---- DATASET EXCERPTS

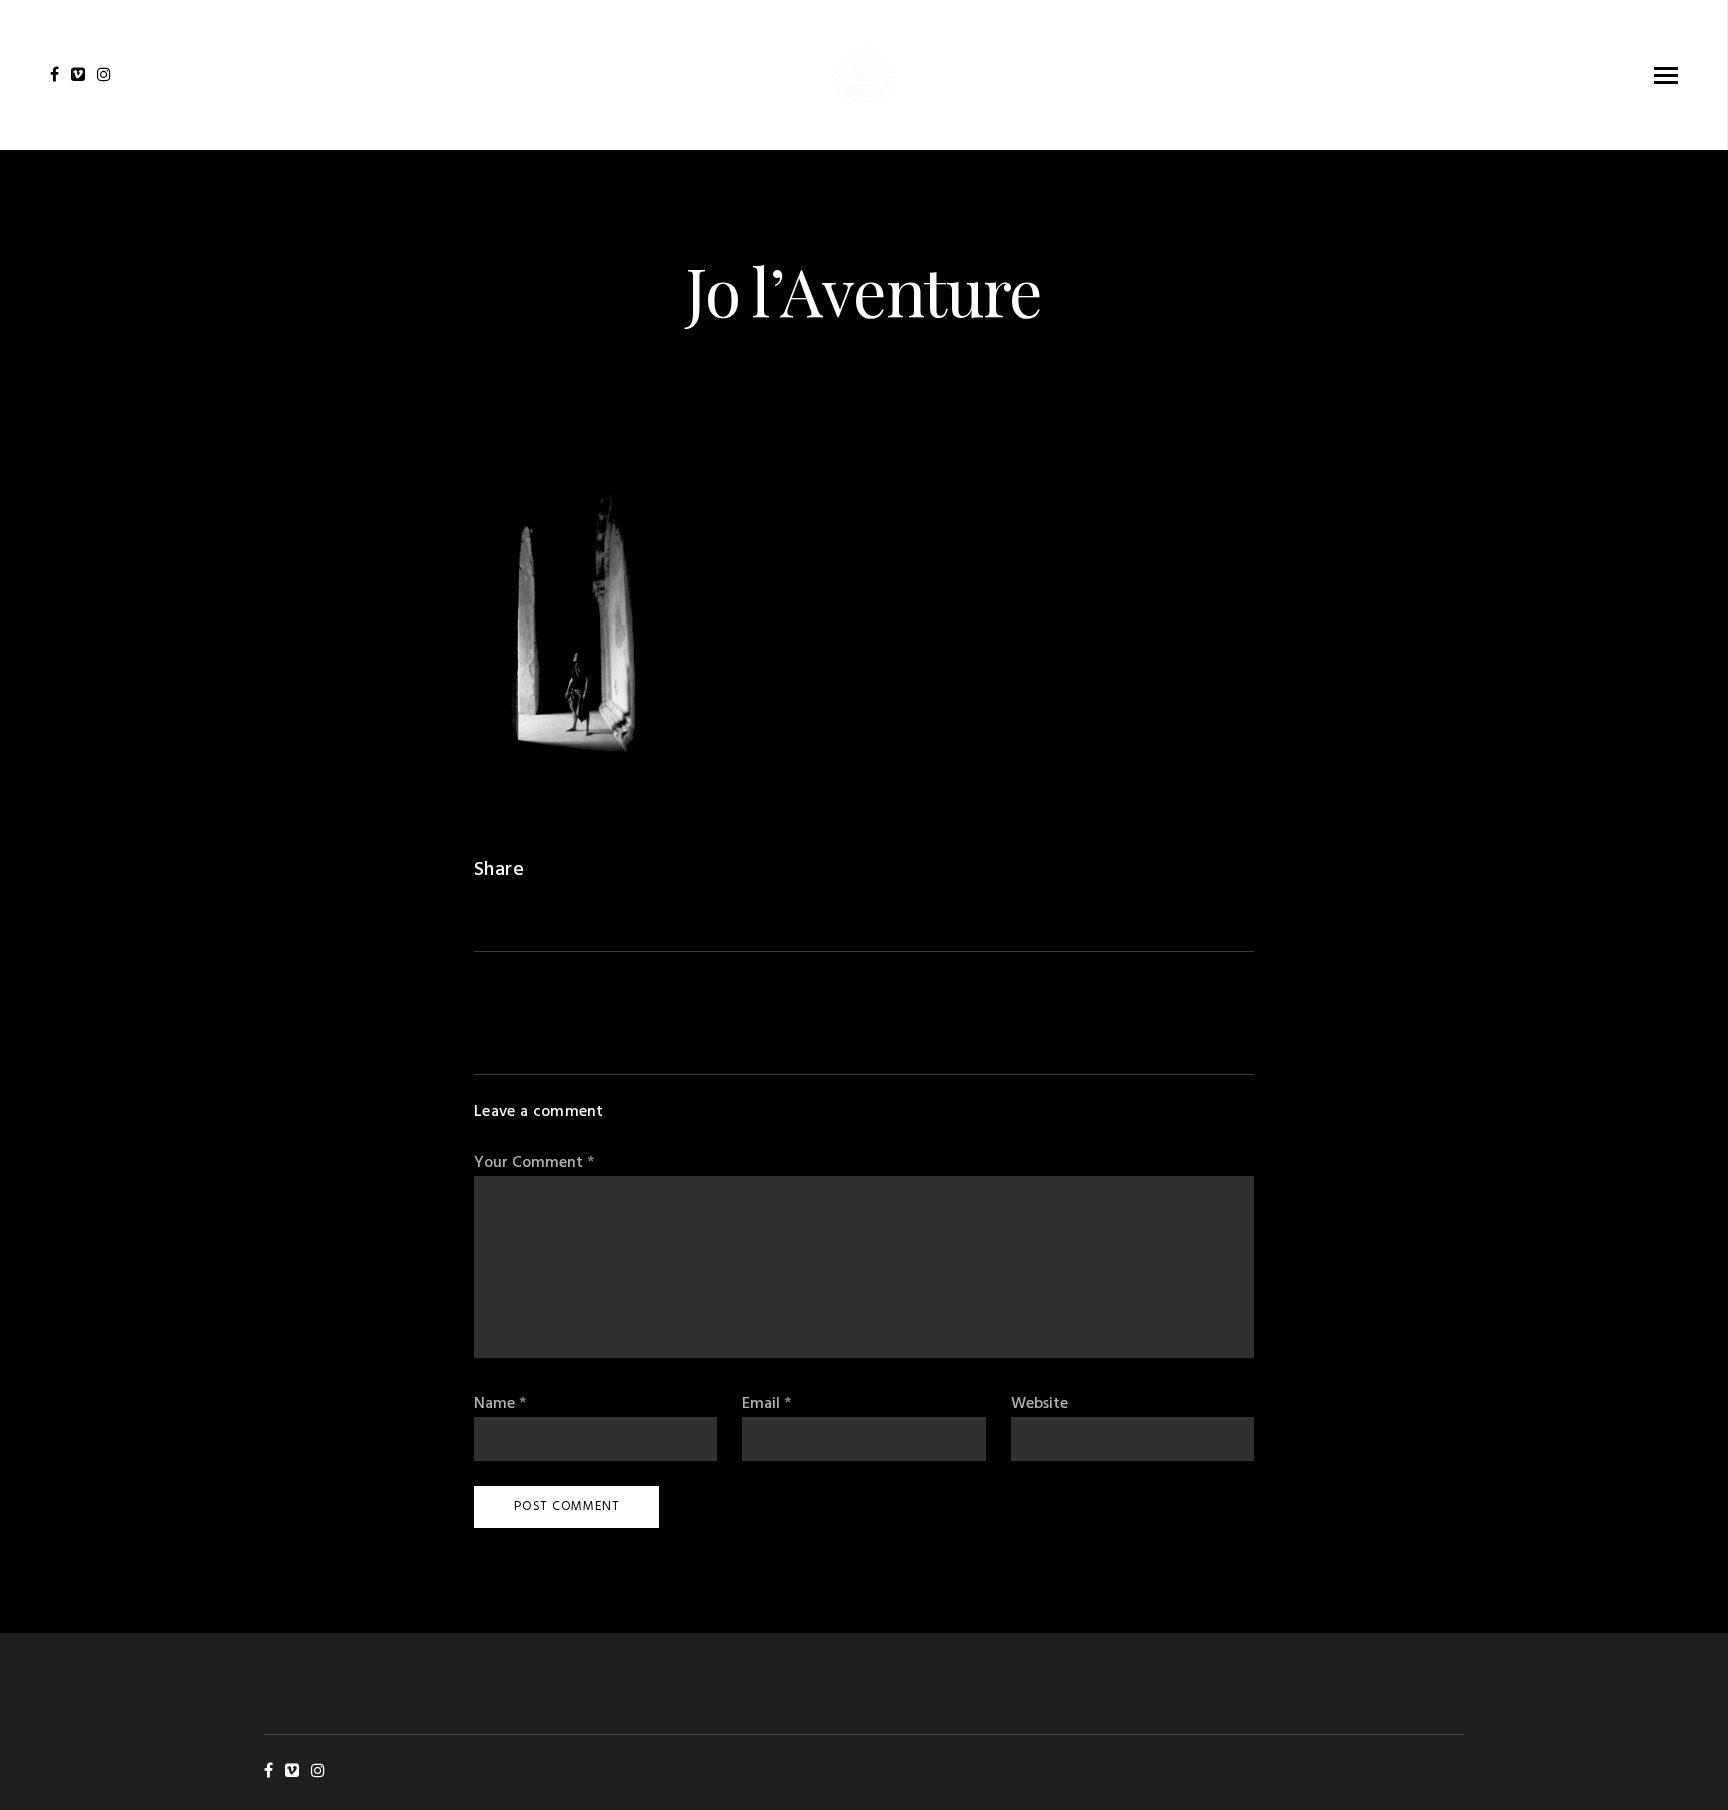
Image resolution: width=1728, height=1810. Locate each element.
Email (766, 1404)
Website (1039, 1404)
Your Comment (534, 1163)
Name (500, 1404)
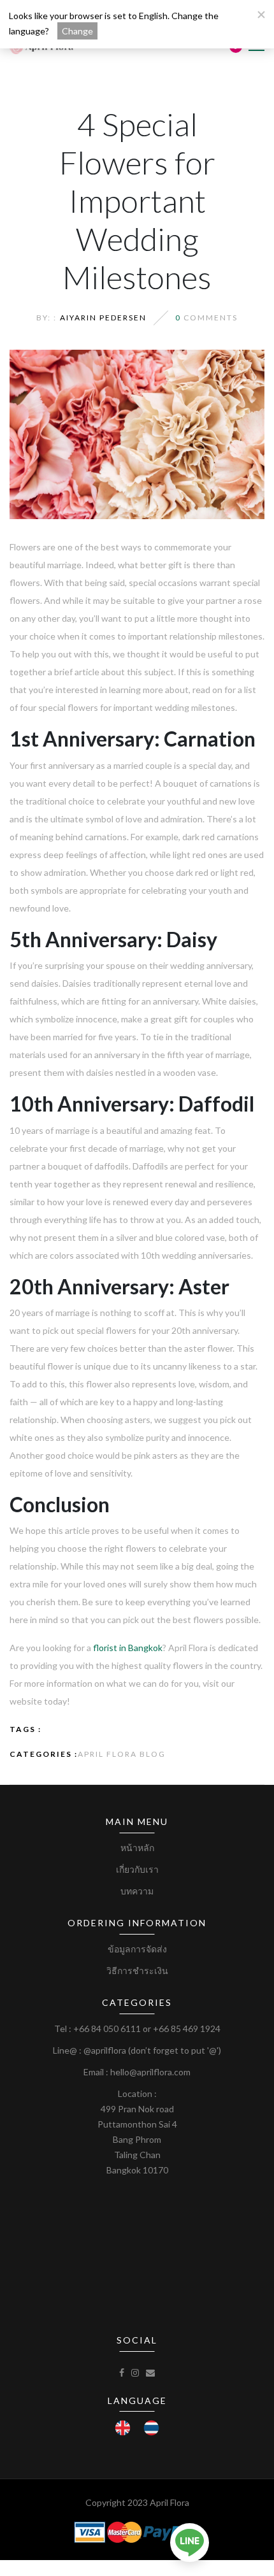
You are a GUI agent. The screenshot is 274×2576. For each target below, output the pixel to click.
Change (77, 30)
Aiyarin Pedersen (103, 317)
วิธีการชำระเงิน (137, 1970)
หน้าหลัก (137, 1847)
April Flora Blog (122, 1754)
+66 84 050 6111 (107, 2028)
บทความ (137, 1890)
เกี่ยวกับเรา (137, 1869)
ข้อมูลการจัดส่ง (137, 1948)
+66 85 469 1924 (186, 2028)
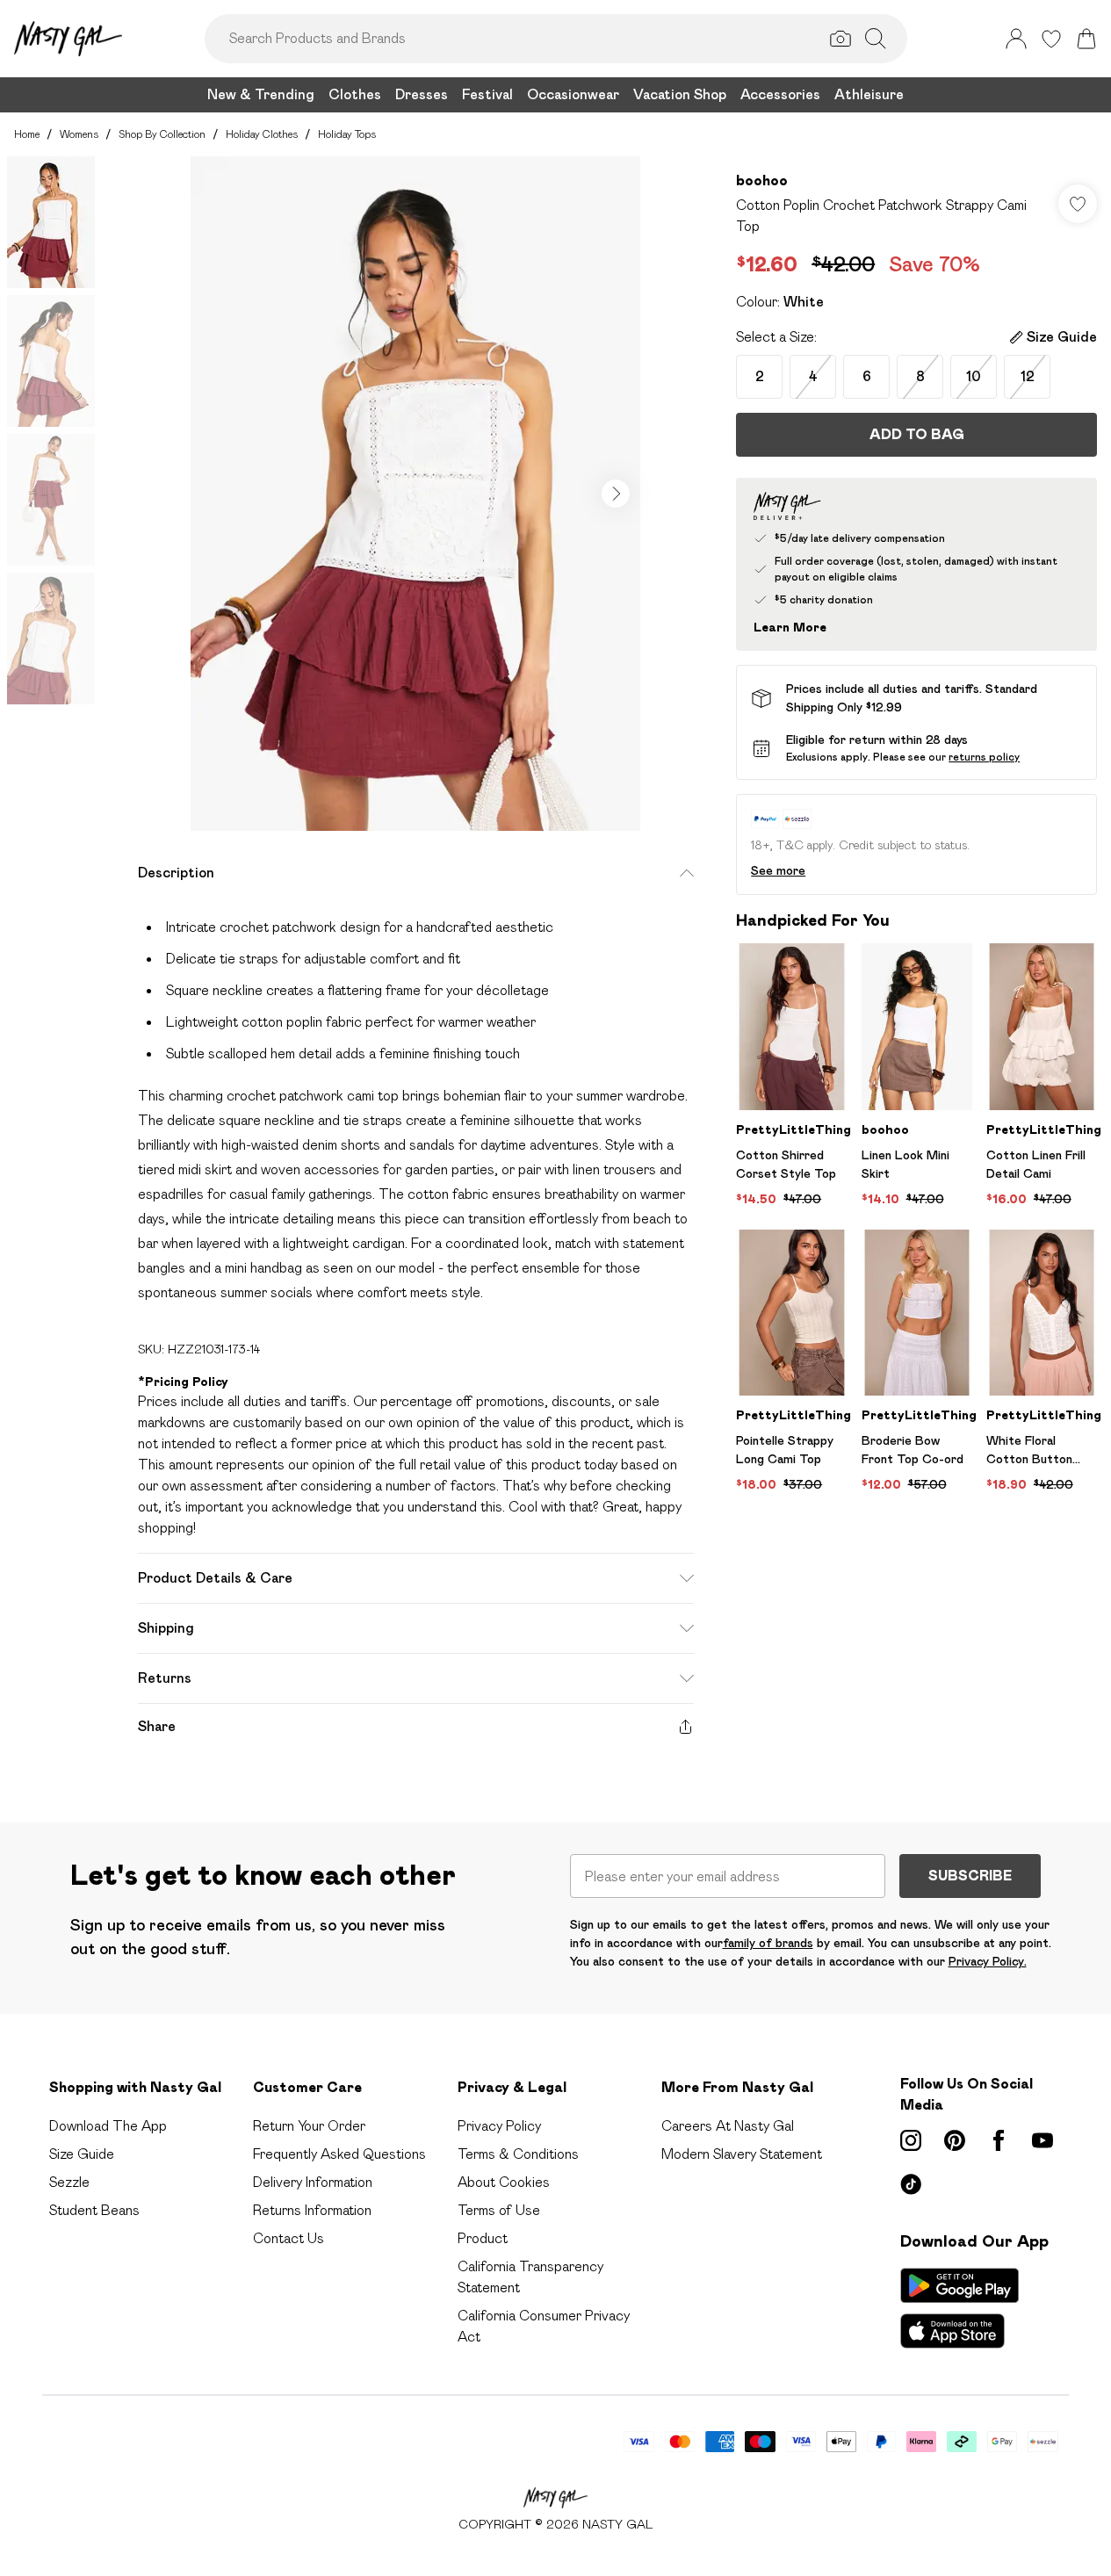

--------

§ **YOUR INSTRUCTIONS**:
The lines to reproduce run from the line containing "Change (77, 30)" through the last line of the records above, both included. Copy them exactly and drop the pictures.

§ **RESPONSE BELOW**:
Change (77, 30)
Aiyarin Pedersen (103, 317)
วิธีการชำระเงิน (137, 1970)
หน้าหลัก (137, 1847)
April Flora Blog (122, 1754)
+66 84 050 6111 (107, 2028)
บทความ (137, 1890)
เกี่ยวกับเรา (137, 1869)
ข้อมูลการจัดส่ง (137, 1948)
+66 85 469 1924 (186, 2028)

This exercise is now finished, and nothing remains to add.